AIM OF THE EXERCISE: Output exactly the lines that run from the top of the entries to the line holding "Task: Expand the indicators dropdown arrow", including both of those lines.

Excerpts from a dataset:
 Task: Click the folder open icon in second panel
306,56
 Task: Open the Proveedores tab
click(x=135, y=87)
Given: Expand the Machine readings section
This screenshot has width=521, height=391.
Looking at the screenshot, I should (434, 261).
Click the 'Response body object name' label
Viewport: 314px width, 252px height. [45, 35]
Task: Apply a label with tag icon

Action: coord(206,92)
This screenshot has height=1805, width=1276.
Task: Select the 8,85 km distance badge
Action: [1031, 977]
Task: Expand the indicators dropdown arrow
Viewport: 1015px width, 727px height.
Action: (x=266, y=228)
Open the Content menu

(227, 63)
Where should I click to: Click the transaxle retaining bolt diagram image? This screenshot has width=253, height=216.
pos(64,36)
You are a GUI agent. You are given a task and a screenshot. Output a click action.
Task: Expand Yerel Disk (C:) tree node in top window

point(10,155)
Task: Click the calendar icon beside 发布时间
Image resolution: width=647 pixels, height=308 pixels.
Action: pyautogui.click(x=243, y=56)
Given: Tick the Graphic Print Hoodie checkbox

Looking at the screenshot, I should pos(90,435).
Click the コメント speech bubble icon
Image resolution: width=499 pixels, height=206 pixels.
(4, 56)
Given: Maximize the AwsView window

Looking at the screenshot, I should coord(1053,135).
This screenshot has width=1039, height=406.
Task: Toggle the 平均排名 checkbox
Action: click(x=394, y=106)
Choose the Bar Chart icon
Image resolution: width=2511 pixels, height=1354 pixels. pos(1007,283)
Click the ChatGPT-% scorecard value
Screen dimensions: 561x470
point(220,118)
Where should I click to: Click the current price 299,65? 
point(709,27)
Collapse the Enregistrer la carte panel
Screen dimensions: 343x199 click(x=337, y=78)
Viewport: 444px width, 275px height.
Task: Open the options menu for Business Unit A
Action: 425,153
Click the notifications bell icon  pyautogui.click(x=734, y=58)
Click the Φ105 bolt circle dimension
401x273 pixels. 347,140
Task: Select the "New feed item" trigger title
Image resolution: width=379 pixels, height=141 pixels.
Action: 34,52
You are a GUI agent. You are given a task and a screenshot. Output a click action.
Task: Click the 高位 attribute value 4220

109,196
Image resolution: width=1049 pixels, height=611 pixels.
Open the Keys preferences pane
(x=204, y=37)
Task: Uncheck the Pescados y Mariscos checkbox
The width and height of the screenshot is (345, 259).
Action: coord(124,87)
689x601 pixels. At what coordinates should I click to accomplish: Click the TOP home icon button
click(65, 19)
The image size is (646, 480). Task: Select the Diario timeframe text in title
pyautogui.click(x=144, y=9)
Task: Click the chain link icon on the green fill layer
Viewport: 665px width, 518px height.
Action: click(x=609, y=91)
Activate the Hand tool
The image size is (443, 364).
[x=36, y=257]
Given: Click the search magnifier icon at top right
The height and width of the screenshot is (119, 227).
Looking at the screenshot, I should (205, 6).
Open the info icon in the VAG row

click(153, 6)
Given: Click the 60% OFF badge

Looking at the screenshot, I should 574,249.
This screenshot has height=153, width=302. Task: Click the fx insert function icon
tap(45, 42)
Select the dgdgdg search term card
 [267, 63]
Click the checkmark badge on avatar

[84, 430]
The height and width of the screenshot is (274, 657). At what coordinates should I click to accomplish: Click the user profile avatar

PROBLEM SOLUTION:
 Task: Click the folder open icon in second panel
306,56
 Task: Open the Proveedores tab
click(x=135, y=87)
Given: Expand the Machine readings section
This screenshot has width=521, height=391.
Looking at the screenshot, I should (434, 261).
Click the 'Response body object name' label
Viewport: 314px width, 252px height. [45, 35]
Task: Apply a label with tag icon

Action: coord(206,92)
This screenshot has height=1805, width=1276.
Task: Select the 8,85 km distance badge
Action: [1031, 977]
Task: Expand the indicators dropdown arrow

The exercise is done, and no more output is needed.